What to produce – Return exactly the run of lines that begins at the line containing "The height and" and ends at the last line of the material below; pictures stay out.

Given records –
↓↓↓
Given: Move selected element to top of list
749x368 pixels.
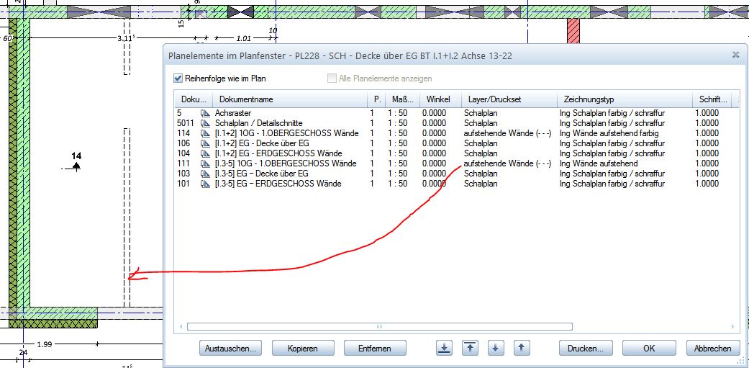Looking at the screenshot, I should click(x=469, y=348).
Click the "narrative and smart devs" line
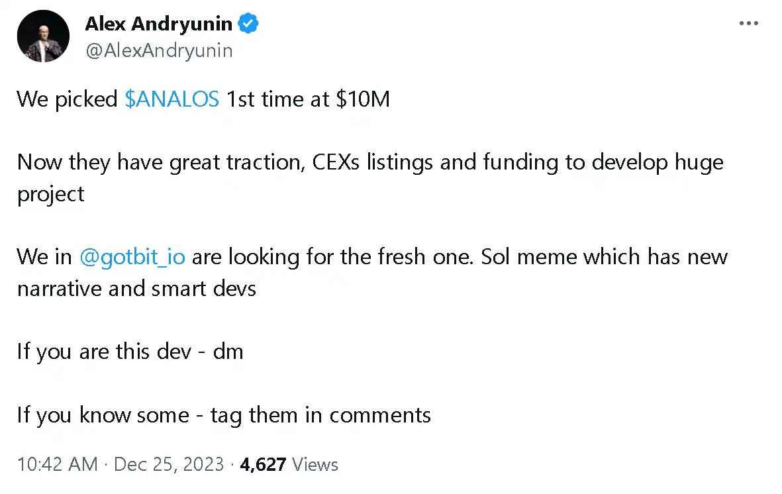 [136, 289]

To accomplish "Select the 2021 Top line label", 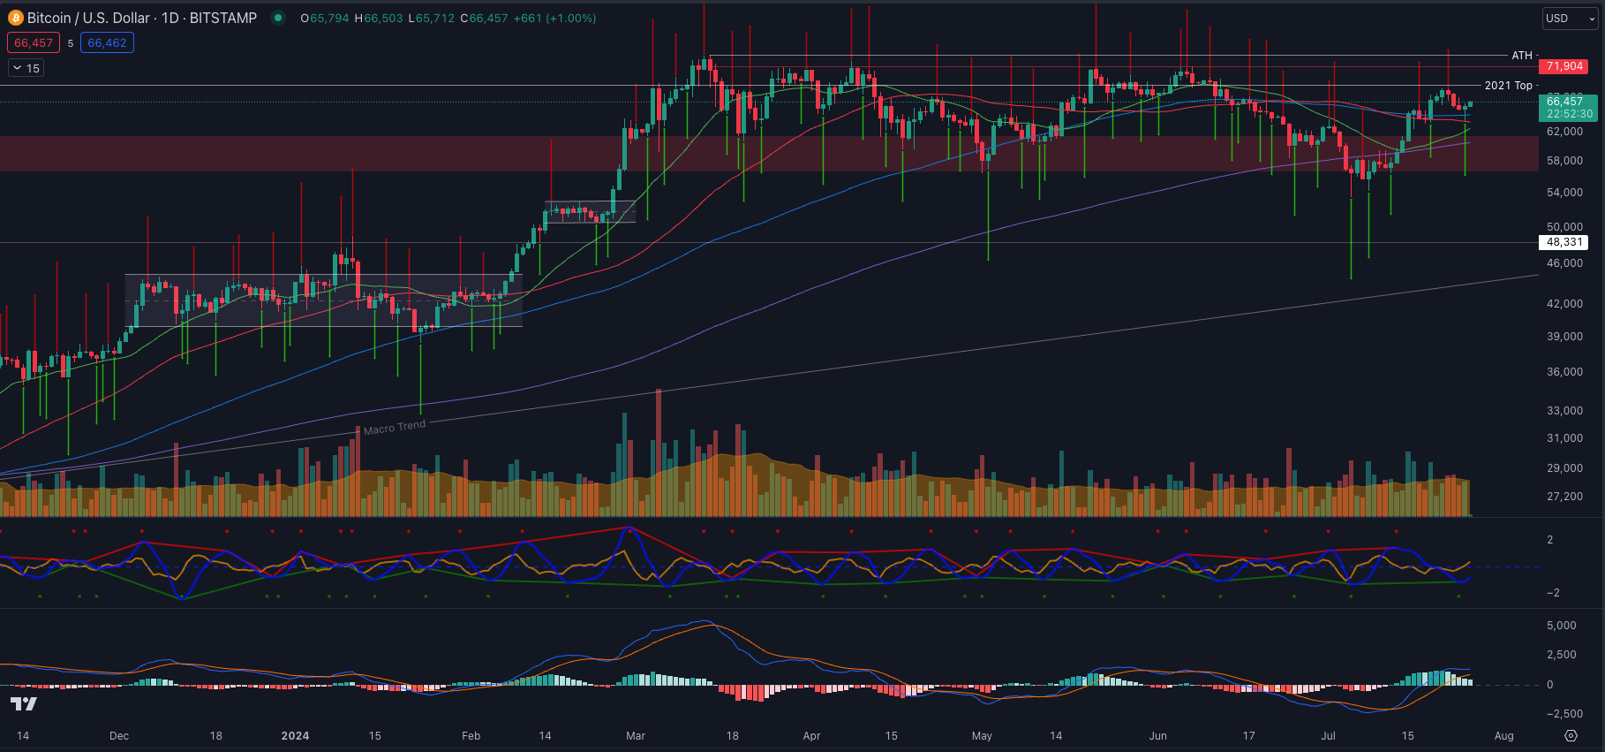I will 1508,86.
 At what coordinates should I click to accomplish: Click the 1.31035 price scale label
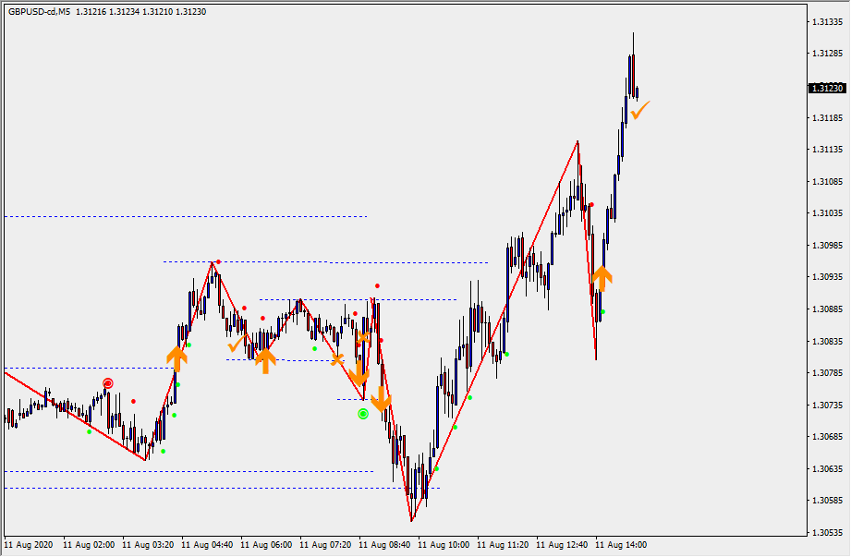825,213
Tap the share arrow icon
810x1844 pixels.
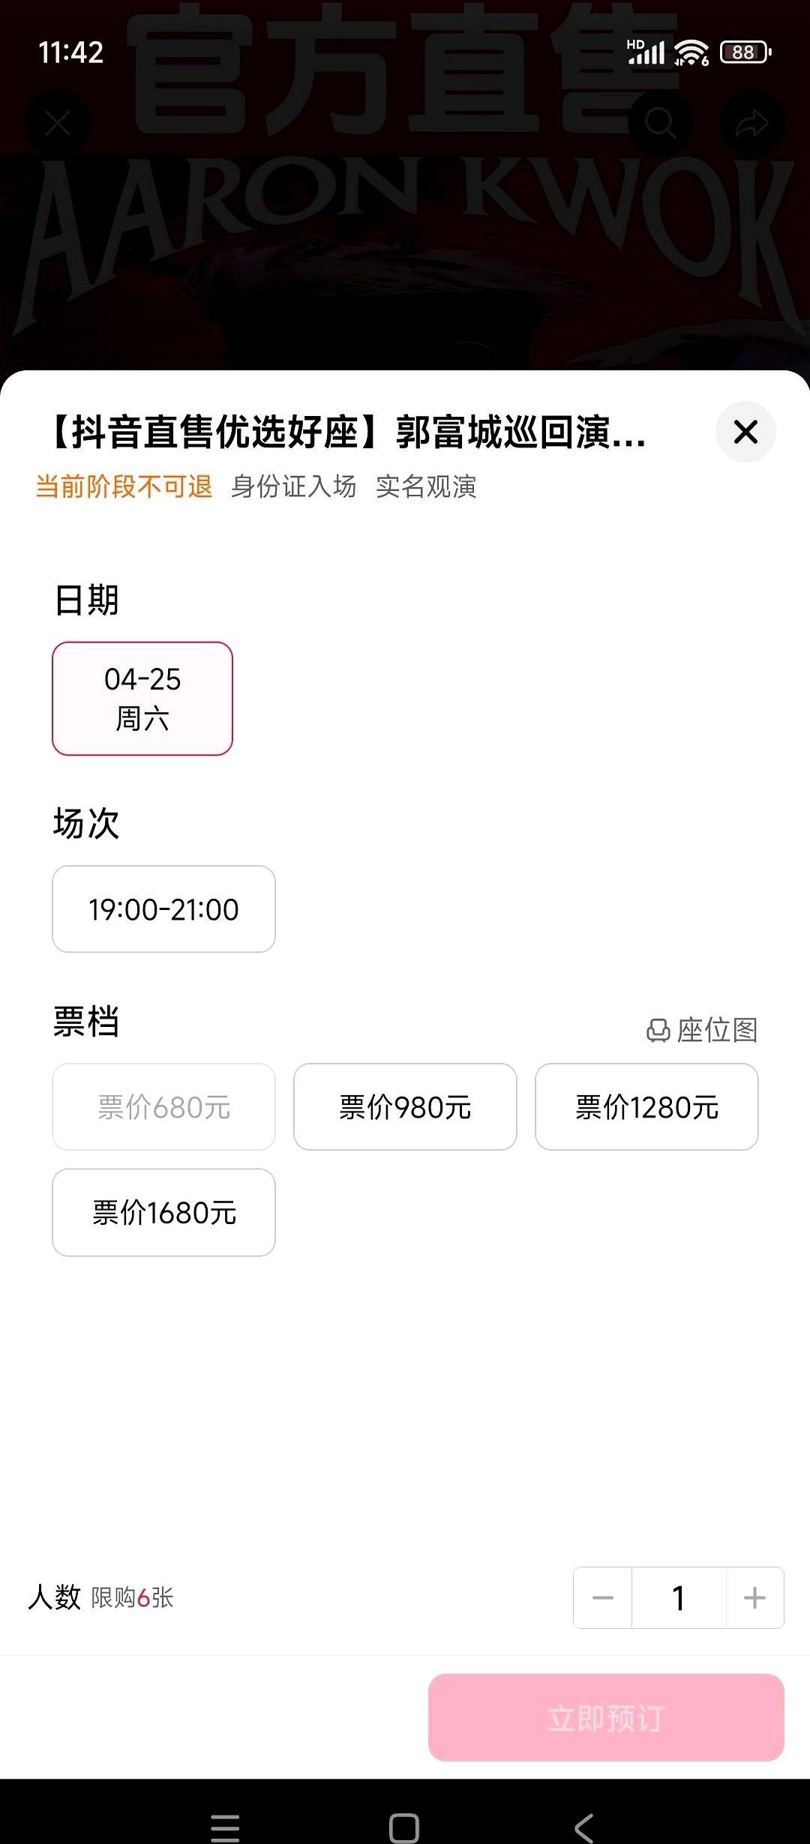click(752, 123)
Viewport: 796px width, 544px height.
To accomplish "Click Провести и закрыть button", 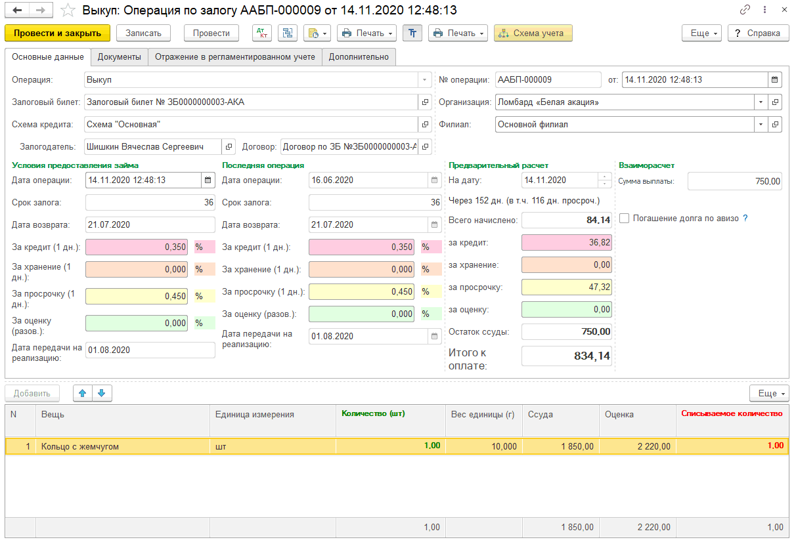I will [57, 33].
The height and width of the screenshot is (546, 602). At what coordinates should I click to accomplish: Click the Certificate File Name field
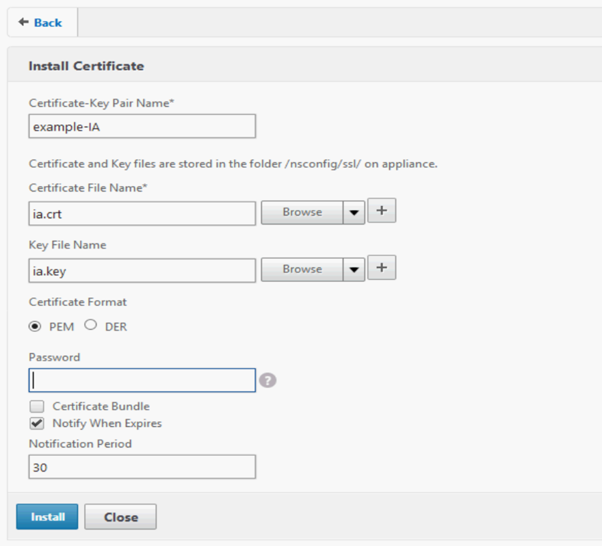142,213
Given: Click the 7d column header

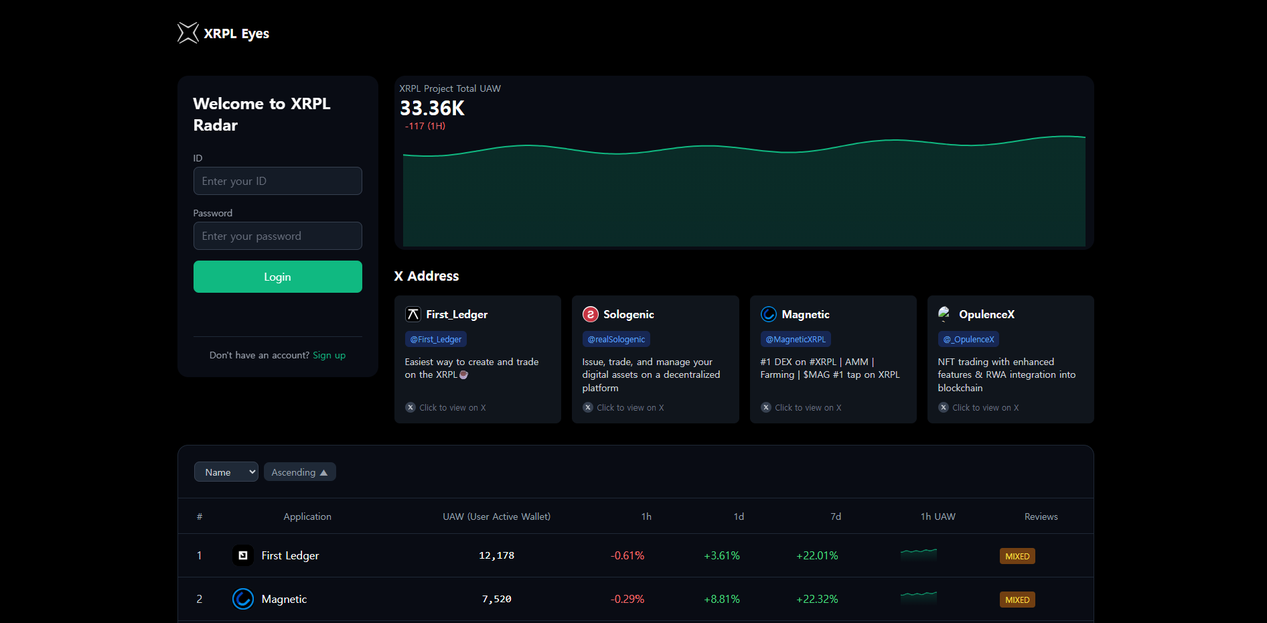Looking at the screenshot, I should click(836, 516).
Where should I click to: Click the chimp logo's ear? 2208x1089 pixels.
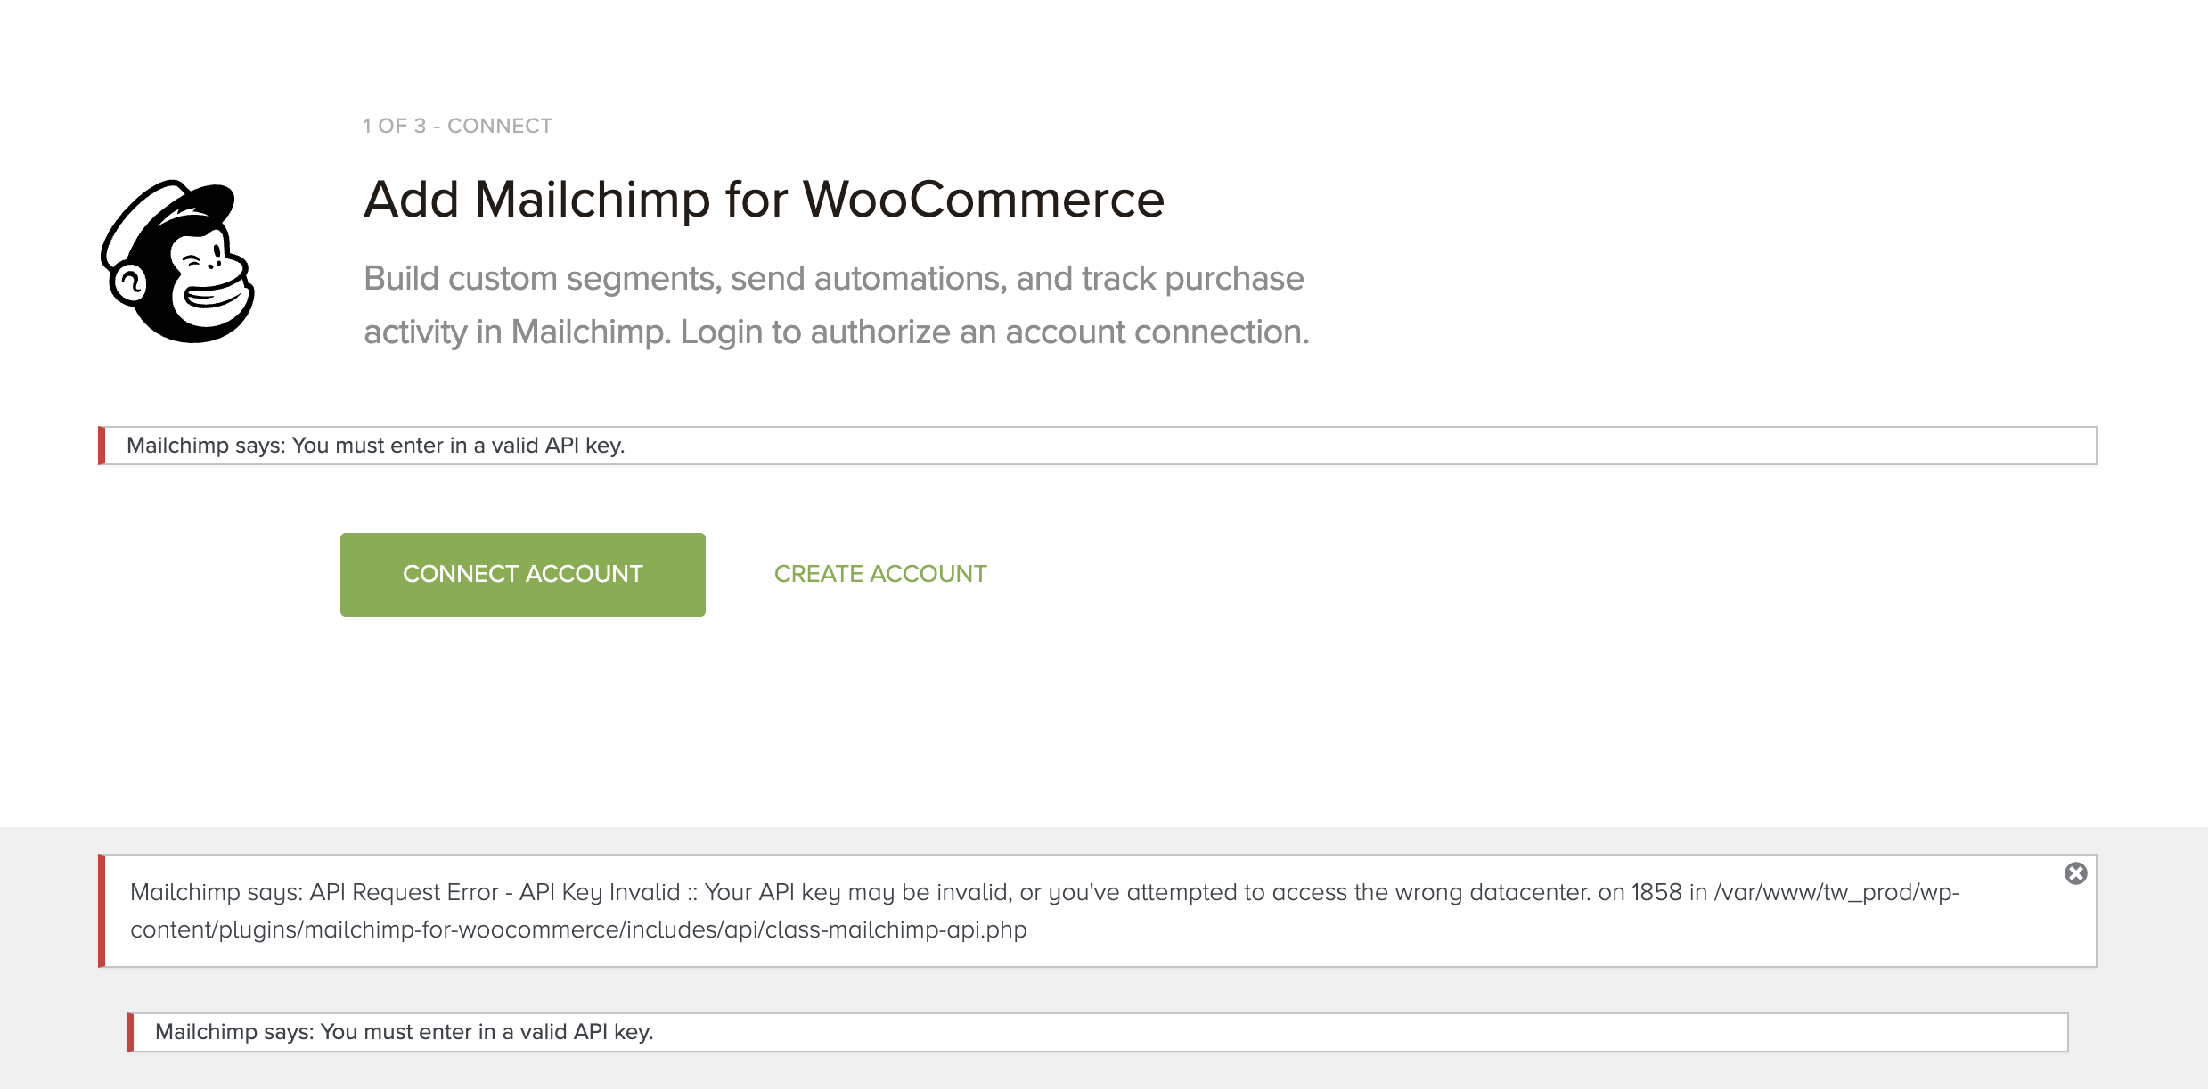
↑↑↑
Answer to the problem –
The height and width of the screenshot is (546, 602). At what coordinates should I click to accomplish: Click the Certificate File Name field
142,213
Given: Click the 7d column header

Looking at the screenshot, I should click(836, 516).
Where should I click to: Click the chimp logo's ear? 2208x1089 pixels.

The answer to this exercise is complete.